Que l’infarctus de circulation qui s’appelle Bruxelles ne peut qu’être résolu en réduisant le nombre de véhicules dans la ville, c’est une évidence. Mais faisons-le en offrant assez d’alternatives : de bons transports en commun publics, une bonne infrastructure pour l’utilisation de vélos, des parkings en dehors de la ville pour décharger le centre,… Mais le gouvernement applique une politique d’austérité sur les transports en commun alors qu’il est on ne peut plus clair que ce sont des investissements dont nous avons besoin.

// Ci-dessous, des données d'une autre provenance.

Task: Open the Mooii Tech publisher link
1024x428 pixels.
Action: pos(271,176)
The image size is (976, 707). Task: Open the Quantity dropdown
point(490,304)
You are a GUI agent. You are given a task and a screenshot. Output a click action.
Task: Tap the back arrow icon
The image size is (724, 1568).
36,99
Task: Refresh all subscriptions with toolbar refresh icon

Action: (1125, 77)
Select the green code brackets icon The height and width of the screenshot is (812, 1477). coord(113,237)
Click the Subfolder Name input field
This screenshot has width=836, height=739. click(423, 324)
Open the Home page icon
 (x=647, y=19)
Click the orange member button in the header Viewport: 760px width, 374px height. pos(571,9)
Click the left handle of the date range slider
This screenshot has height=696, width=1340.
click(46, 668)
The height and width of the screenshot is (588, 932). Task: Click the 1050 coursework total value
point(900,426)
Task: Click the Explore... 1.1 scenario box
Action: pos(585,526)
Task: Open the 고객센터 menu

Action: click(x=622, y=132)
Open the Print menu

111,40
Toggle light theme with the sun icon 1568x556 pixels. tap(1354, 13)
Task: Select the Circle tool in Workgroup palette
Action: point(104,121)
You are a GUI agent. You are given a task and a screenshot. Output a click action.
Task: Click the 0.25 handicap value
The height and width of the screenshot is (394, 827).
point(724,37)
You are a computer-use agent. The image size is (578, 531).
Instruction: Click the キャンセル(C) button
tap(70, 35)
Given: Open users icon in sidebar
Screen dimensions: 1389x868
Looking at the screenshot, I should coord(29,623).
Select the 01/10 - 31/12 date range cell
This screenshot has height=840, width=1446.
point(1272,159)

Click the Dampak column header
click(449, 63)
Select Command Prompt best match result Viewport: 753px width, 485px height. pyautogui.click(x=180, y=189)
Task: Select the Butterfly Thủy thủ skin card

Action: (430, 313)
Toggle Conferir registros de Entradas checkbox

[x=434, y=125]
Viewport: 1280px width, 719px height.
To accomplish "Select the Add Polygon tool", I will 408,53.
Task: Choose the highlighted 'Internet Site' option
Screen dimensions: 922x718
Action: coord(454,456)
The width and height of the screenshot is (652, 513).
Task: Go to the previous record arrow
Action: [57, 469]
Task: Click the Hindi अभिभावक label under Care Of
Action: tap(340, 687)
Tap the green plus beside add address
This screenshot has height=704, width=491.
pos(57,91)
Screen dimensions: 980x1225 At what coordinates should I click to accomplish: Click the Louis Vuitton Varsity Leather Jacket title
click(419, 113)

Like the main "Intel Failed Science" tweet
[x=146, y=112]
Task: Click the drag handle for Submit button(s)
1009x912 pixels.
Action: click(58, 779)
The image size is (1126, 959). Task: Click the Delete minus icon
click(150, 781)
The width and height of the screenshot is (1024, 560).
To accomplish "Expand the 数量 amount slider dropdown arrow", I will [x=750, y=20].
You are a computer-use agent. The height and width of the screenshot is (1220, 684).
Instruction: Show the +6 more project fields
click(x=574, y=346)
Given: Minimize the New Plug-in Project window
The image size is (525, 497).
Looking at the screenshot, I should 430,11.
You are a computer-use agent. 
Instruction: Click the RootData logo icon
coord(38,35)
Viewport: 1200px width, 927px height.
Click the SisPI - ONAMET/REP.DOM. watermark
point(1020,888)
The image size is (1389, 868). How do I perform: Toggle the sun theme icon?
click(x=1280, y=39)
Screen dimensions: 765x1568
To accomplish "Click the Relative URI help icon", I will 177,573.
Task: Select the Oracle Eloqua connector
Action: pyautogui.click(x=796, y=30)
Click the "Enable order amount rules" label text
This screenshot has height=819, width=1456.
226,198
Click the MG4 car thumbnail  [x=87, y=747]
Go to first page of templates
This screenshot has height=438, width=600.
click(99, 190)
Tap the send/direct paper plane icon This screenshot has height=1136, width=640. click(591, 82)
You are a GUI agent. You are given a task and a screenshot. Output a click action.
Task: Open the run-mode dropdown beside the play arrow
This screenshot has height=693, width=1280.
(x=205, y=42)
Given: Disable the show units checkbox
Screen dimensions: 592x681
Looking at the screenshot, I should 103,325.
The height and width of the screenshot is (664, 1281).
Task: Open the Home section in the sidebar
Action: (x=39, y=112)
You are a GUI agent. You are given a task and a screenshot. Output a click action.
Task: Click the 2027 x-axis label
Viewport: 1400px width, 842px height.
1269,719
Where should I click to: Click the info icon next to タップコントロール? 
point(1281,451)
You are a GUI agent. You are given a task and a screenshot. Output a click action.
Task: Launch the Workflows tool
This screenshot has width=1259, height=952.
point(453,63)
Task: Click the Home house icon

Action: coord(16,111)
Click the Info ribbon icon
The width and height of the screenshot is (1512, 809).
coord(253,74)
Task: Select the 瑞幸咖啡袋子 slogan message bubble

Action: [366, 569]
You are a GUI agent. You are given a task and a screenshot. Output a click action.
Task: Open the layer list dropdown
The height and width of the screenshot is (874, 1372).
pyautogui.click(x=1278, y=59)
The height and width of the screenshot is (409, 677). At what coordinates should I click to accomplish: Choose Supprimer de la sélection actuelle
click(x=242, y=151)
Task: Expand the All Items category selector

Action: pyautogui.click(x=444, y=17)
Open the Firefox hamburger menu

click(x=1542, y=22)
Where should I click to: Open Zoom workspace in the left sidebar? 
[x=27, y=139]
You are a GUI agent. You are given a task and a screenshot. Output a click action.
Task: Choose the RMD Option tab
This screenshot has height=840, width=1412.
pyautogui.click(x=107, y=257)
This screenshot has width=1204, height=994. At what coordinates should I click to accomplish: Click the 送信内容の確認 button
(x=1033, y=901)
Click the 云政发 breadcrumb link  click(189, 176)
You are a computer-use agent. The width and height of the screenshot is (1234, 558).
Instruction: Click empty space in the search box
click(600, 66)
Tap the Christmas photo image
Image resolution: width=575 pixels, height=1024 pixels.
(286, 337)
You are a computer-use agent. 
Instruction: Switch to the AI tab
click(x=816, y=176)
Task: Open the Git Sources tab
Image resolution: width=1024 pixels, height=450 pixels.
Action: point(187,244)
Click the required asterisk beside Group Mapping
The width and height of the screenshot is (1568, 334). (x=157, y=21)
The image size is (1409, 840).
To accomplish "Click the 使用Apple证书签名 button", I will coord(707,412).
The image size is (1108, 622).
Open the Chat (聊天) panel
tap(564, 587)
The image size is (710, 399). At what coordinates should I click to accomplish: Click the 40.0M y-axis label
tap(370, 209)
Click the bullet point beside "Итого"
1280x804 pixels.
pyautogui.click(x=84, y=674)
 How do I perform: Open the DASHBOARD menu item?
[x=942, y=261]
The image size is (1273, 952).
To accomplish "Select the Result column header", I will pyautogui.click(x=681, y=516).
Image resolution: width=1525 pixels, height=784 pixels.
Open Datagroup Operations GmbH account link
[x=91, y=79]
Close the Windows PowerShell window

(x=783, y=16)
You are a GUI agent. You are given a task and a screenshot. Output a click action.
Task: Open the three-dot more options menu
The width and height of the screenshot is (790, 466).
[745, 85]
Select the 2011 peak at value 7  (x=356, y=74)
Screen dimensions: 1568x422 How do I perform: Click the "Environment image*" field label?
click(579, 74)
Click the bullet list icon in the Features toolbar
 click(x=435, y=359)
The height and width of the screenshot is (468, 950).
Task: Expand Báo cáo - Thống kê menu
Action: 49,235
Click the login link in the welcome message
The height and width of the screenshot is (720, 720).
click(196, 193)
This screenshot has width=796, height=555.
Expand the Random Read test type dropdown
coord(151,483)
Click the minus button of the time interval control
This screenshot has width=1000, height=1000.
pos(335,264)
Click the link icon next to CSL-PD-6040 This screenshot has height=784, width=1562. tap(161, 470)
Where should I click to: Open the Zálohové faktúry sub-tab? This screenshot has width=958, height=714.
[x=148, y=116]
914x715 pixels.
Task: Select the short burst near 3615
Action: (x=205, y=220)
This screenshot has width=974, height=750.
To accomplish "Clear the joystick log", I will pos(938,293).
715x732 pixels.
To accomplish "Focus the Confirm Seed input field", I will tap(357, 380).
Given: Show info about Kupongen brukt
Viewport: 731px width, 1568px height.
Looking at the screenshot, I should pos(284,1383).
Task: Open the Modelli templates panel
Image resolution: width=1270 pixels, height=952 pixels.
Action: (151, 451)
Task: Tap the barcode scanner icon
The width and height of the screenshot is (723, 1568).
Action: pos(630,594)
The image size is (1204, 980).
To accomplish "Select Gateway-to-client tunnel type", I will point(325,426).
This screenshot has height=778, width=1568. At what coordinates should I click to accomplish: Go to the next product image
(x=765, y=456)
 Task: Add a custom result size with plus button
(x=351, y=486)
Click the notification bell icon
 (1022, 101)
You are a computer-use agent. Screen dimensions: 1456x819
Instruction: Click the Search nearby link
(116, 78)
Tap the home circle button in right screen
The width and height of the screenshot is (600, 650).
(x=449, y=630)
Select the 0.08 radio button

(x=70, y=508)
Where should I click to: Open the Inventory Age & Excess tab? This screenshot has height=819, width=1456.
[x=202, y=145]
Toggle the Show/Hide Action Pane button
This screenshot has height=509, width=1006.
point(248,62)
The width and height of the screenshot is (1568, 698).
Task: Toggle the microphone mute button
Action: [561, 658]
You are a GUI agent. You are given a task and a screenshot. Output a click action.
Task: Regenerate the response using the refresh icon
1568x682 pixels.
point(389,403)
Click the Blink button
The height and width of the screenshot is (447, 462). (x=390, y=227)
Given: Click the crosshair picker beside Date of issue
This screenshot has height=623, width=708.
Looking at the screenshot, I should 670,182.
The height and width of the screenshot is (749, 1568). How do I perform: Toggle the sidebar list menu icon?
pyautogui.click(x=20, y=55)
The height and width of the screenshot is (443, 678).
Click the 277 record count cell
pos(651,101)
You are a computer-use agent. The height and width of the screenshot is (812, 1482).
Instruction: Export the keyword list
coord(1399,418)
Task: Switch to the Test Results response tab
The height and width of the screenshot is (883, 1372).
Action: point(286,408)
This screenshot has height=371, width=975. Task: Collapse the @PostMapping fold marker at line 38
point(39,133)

Ainsi, le réseau de RER (des trains régionaux autour de Bruxelles) accuse un retard qui se compte en années. Ce réseau devait être complètement opérationnel en 2012 mais il a systématiquement été retardé faute de budgets. Pour le moment, la date de mise en service est fixée à 2025. Fin 2015, la première partie du réseau est devenue opérationnelle, mais le CEO de la SNCB, Jo Cornu, a de suite placé le réseau sous une entité à part au sein de la SNCB : le réseau S. Est-ce parce que le réseau est destiné à être totalement privatisé une fois terminé? Une approche correcte de la problématique de la mobilité à Bruxelles peut difficilement coexister avec les énormes économies qui frappent la SNCB et les augmentations de tarifs qui prévues. Jo Cornu a d’ailleurs tenu à préciser que ces augmentations de tarifs toucheront surtout les heures de pointes, très exactement les moments où la circulation à Bruxelles est la plus compliquée! Pour ne pas encore parler des moyens dont la STIB a besoin pour faire les nécessaires investissement dans son réseau : une ligne de métro à Ixelles pour décharger les lignes de bus surchargés, le métro vers l’aéroport, le renouvellement de la flotte de véhicules,…

Ceci démontre que l’anarchie de l’économie capitaliste n’offre pas de possibilités pour une planification à long terme, même pas s’il s’agit d’un thème aussi important que la mobilité. Une économie socialiste démocratiquement planifiée ne prévoirait pas seulement les moyens pour remettre en ordre le réseau de routes et de tunnels à court terme mais investirait surtout en masse dans les alternatives à l’utilisation de voitures individuelle. Il y a assez de richesses dans cette société, nous devrons seulement nous organiser pour que celles-ci soient aux mains de la population entière, pour pouvoir décider de manière démocratique des problèmes à résoudre en priorité.